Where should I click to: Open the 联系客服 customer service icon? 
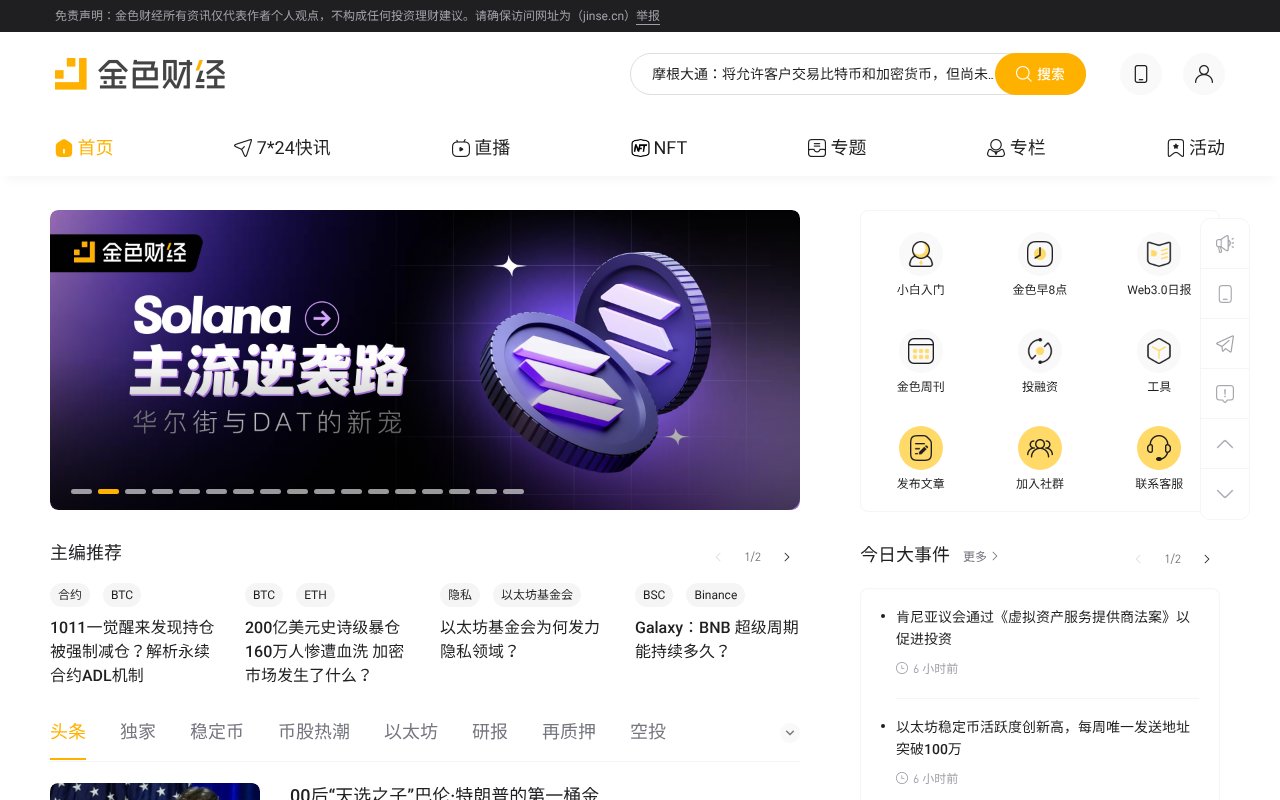[x=1159, y=448]
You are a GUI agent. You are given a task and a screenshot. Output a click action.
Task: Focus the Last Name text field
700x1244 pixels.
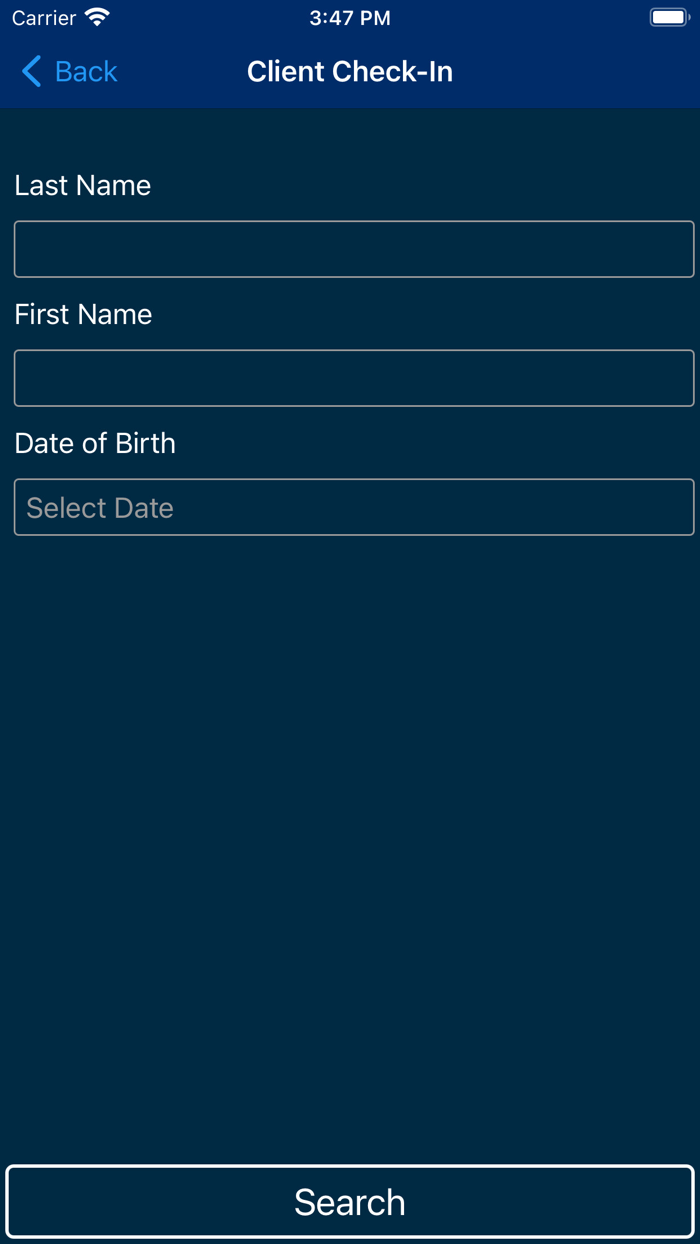[x=354, y=249]
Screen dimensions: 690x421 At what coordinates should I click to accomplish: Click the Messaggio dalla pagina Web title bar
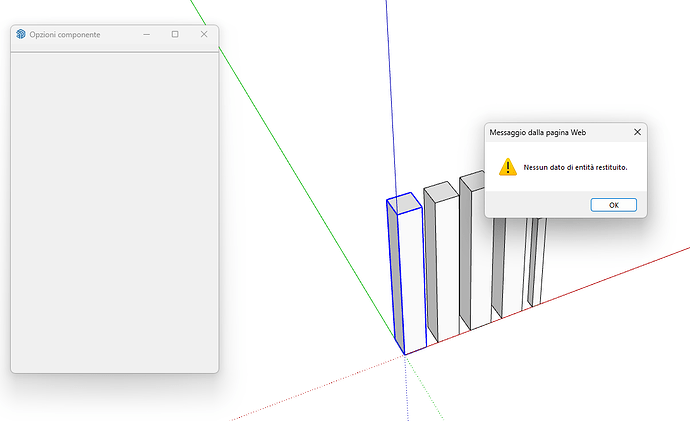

Exercise aim:
Pictures must be left out of the answer, which should be exactly the lines from the one holding "Task: Focus the Last Name text field" through the last line of the entries above, both included; please add nothing.

Response below:
Task: Focus the Last Name text field
700x1244 pixels.
[x=354, y=249]
Screen dimensions: 690x421 At what coordinates should I click to accomplish: Click the Messaggio dalla pagina Web title bar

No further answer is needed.